Question

A satellite orbits the earth at a height of 400 km above the surface. How much energy must be expended to rocket the satellite out of the earth's gravitational influence? Mass of the satellite $=200kg$; mass of the earth $=6.0\times {10}^{24}kg$; radius of the earth $=6.4\times {10}^{6}m$; G = $6.67\times {10}^{-11}N{m}^{2}k{g}^{-2}$.

Answer 1

Mass of the Earth, $M=6.0\times {10}^{24}kg$
$m=200kg$
$R_e=6.4\times {10}^{6}m$
$G=6.67\times {10}^{-11}N{m}^{2}k{g}^{-2}$
Height of the satellite,$h=400km=4\times {10}^{5}m$

Total energy of the satellite at height h$=\left(1/2\right)m{v}^2+(-G\frac{M_{e}m}{(R_e+h)})$
Orbital velocity of the satellite, $v=\sqrt{\frac{G{M}_e}{R_e+h}}$

Total energy at height h $=\frac{1}{2}\frac{G{M}_{e}m}{R_e+h}-\frac{G{M}_{e}m}{R_e+h}$

$TotalEnergy=-\frac{1}{2}\frac{G{M}_{e}m}{R_e+h}$

The negative sign indicates that the satellite is bound to the Earth.

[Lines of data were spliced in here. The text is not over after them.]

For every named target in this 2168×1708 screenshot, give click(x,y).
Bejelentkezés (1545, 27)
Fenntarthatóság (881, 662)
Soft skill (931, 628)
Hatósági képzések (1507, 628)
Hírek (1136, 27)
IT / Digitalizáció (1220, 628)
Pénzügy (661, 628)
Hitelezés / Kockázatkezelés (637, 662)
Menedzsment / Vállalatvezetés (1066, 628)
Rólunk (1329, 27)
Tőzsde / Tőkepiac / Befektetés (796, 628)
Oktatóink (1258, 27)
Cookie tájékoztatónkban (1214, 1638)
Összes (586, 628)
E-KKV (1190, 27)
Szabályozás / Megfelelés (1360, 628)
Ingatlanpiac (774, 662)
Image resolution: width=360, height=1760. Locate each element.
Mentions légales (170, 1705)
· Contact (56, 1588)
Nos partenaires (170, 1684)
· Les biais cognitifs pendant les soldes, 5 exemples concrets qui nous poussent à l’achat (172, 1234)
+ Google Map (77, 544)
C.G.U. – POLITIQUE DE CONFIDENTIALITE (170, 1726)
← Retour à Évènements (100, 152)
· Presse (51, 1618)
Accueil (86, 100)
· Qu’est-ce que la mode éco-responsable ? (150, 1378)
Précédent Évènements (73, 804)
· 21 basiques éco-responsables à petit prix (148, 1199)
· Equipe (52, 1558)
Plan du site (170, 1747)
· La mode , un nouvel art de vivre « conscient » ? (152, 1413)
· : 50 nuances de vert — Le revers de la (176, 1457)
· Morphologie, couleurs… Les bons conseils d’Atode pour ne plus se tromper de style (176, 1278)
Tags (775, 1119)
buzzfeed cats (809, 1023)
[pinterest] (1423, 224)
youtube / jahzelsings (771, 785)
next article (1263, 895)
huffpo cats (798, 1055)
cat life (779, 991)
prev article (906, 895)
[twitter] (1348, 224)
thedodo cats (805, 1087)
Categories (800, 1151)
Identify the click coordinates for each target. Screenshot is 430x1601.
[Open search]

Energy required to send the satellite out of its orbit = – (Bound energy)

$=\frac{G{M}_{e}m}{2(R_e+h)}$

$=\frac{6.67\times {10}^{-11}\times 6\times {10}^{24}\times 200}{2(6.4\times {10}^6+4\times {10}^5)}$

$=5.9\times {10}^{9}J$

If the satellite just escapes from the gravitational field, then total energy of the satellite is zero. Therefore, we have to supply $5.9\times {10}^{9}J$ of energy to just escape it.